Above is Howell Ave looking north as St Augustine Catholic chuch, where I occassionally went. 

Milwaukee’s old ethnic communities are gone, replaced by new ethnic communities.  I clearly saw that the Polish immigrant community around 6 and Lincoln is now a Hispanic immigrant community.  All over the city it is the same. The workingmen with the big forearms speaking with accents that sang Eastern European rhythms (where the streetcar bends the corner around) even into the second generation are gone.  We shall not soon see their like again.

Below – Public schools Americanized generations of immigrants, my ancestors included and I suppose me too  This is Dover St school, founded 1889 and still in the same place.  When I went there, it was still black from the coal smoke.  I thought all brick building were black, but I found that most were a nice light brown (cream city) color when they were cleaned up.  I don’t like the paint job.  Dover is made of nice Cream City brick.  They should just clean it up and let it be natural.

I miss them.  These were the hard working, blunt and practical guys who went to war to save America from fascism & communism.  They literally built & protected my world.  Their patriotism and loyalty to the country of their or their parents’ choice was enshrined at the VFW posts, their hard work evident in the busy factories and their troubles washed away at the many taverns.  A new generation of immigrants and their children is at work in the old neighborhood.  They come from places like Mexico or Honduras.  I have confidence that they too will build America and in process become Americans, just as the Poles, Italians, Serbs and Germans did before them.

After a couple generations all that really is left of the immigrant are T-shirts saying “proud to be Italian” or “kiss me; I’m Polish,” along with some food preferences and two or three phrases in the old language that make genuine natives of the old country smile.  Imagine someone whose language was learned and frozen in the slang of the 1940s or even the 1960s or 70s.   Language changes; immigrants keep and propagate the old stuff in groovy and copasetic ways.   They just don’t know it. I know it from personal experience, when teachers at the Foreign Service Institute who left their native lands long ago taught me phrases equivalent to “23 skidoo” or “now you’re cooking with gas.”  

Below – These steps lead from Chase Ave to … nowhere.  I suppose they used to connect neighborhoods before the freeway went in. 
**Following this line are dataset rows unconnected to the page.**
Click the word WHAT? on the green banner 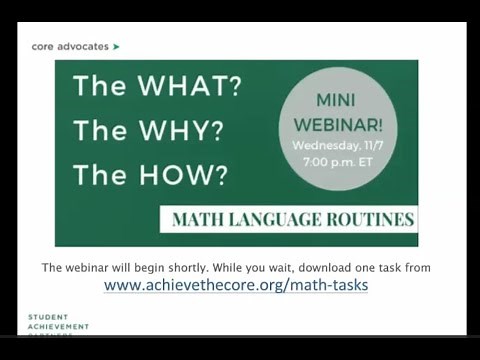pos(190,87)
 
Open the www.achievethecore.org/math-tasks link pos(236,286)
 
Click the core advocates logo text pos(70,46)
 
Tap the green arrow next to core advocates pos(117,46)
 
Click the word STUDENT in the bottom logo pos(49,317)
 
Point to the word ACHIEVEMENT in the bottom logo pos(58,326)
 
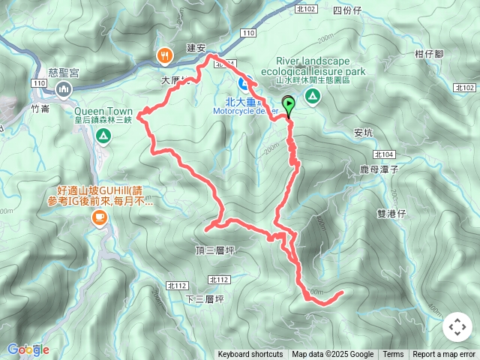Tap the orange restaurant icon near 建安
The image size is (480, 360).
[x=164, y=55]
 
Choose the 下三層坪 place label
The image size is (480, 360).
[x=204, y=299]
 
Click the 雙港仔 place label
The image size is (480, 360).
[x=391, y=214]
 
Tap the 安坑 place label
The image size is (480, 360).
[x=363, y=133]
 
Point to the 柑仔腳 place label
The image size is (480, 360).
[x=429, y=54]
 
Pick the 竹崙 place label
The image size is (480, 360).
[x=40, y=108]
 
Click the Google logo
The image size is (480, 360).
[x=28, y=350]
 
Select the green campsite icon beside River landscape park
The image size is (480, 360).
[x=312, y=95]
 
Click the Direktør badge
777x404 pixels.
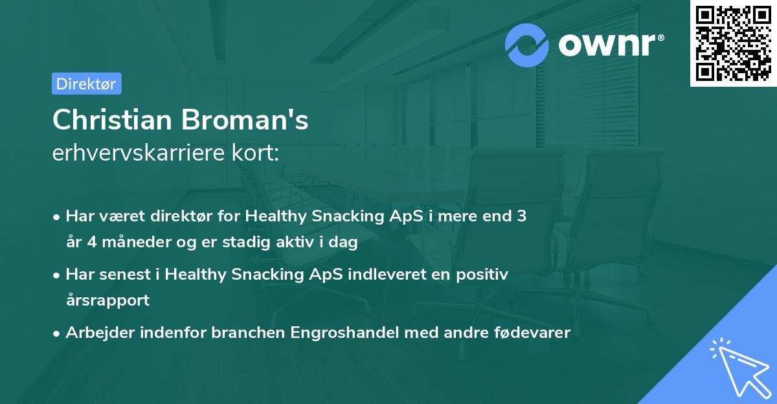[87, 84]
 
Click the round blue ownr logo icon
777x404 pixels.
[528, 44]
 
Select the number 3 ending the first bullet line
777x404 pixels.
[521, 216]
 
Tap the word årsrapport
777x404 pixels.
[107, 300]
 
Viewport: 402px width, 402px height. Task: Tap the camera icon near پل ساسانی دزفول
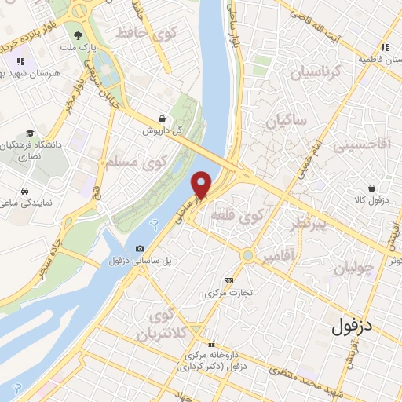[x=140, y=249]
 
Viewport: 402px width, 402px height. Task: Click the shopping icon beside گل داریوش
[x=161, y=119]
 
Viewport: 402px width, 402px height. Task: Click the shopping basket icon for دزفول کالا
[x=371, y=188]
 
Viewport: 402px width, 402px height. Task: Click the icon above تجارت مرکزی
[x=228, y=280]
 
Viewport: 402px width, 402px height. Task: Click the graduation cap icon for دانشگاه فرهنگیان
[x=30, y=133]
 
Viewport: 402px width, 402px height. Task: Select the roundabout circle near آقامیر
[x=248, y=255]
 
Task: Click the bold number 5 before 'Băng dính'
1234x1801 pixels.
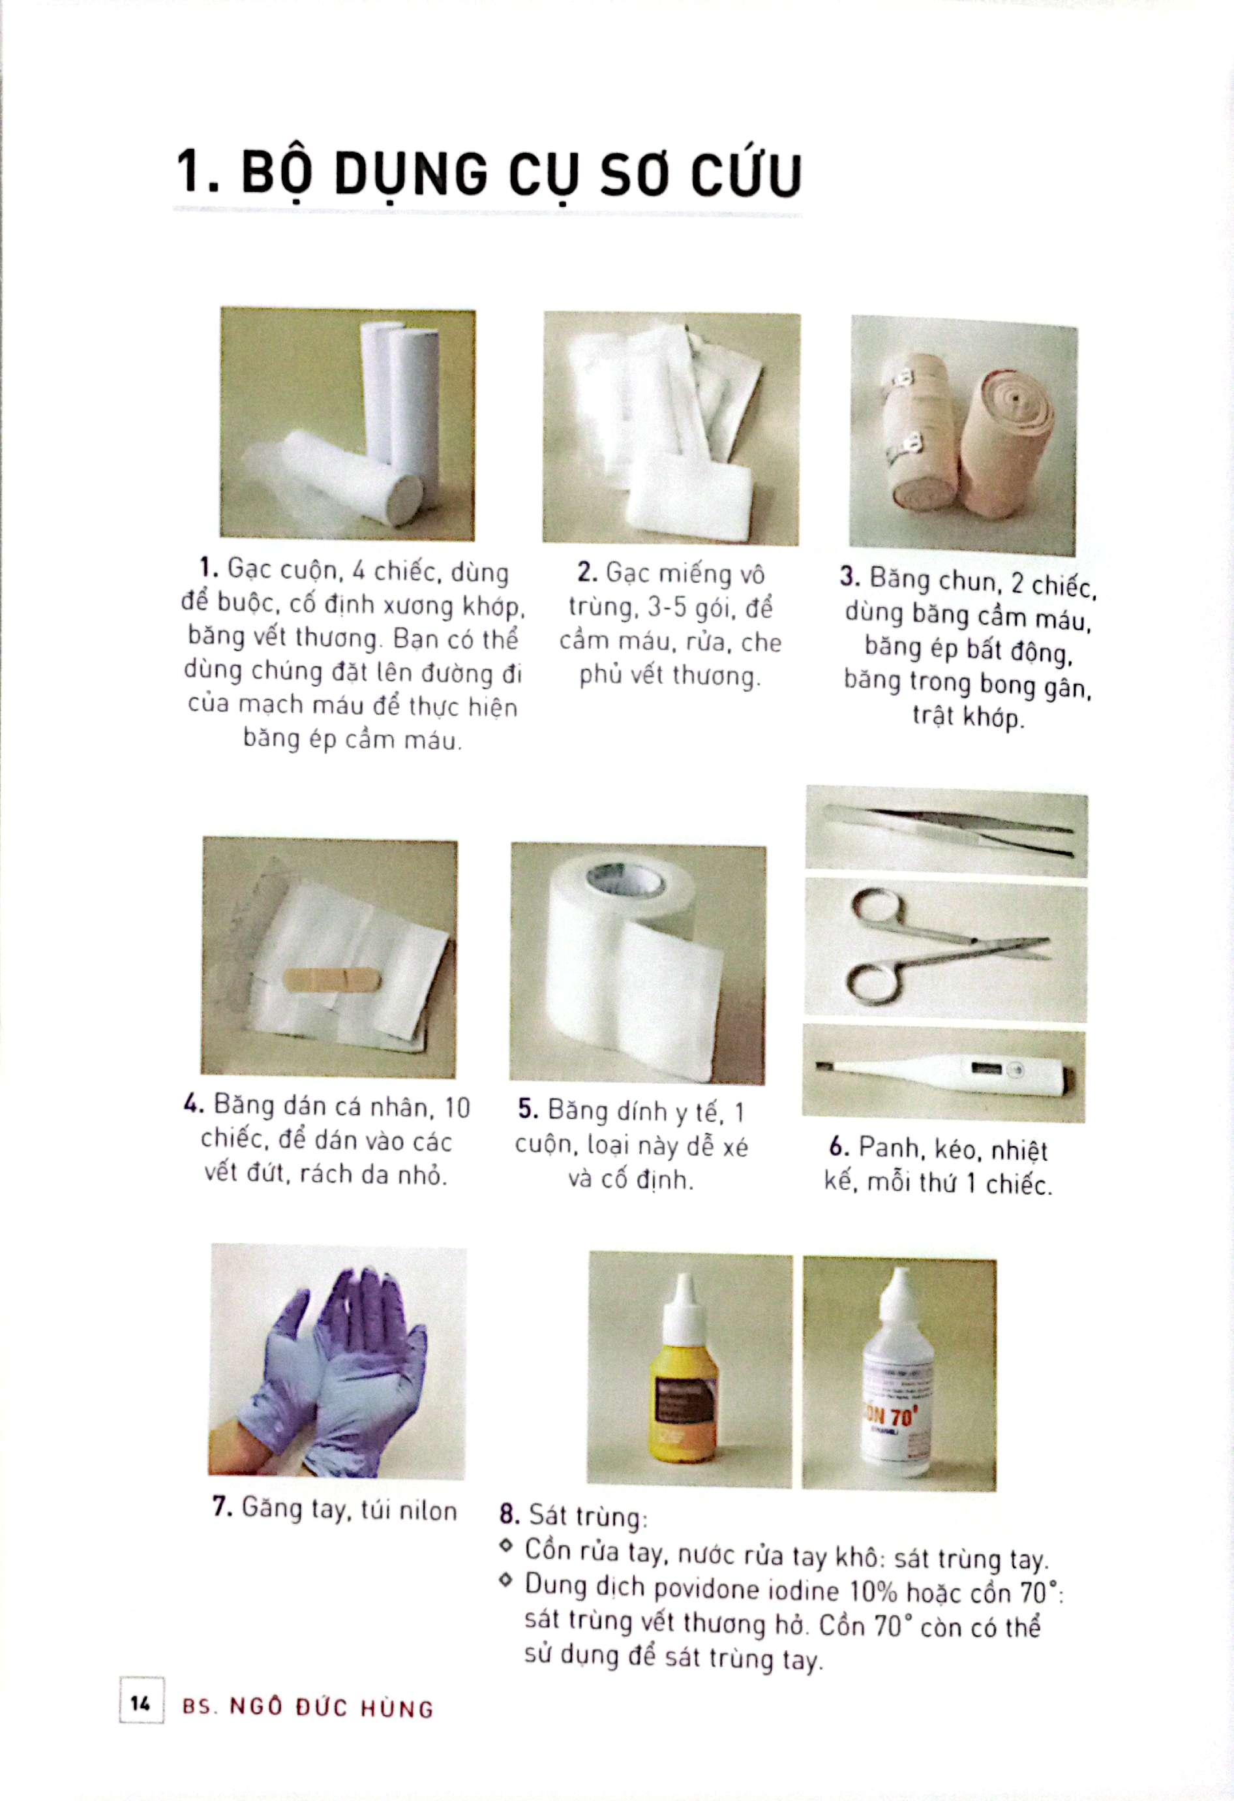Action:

I do have some concern about too many immigrants coming from the same place and concentrating among each other.   When you get immigrants from many sources, they have no choice but to learn English and become Americans very quickly.   This is what happened circa 1910, when immigrants made up a greater % of the American population than they do today.  If immigrants from Poland, Russia, Germany, Italy and Greece were all together, none could dominate.  The only language they could use was English, even though it was nobody’s first language.  I saw it happening with my kids friends in Fairfax County.  Arab kids, Chinese kids, Korean kids and other from countries you cannot even find on a map get to be friends and speak to each other in English.  Diversity is really strength.  Immigrants from one place can maintain their separateness.  Separateness is a bad idea.  I value true diversity, with lots of different groups all contributing to an American identity.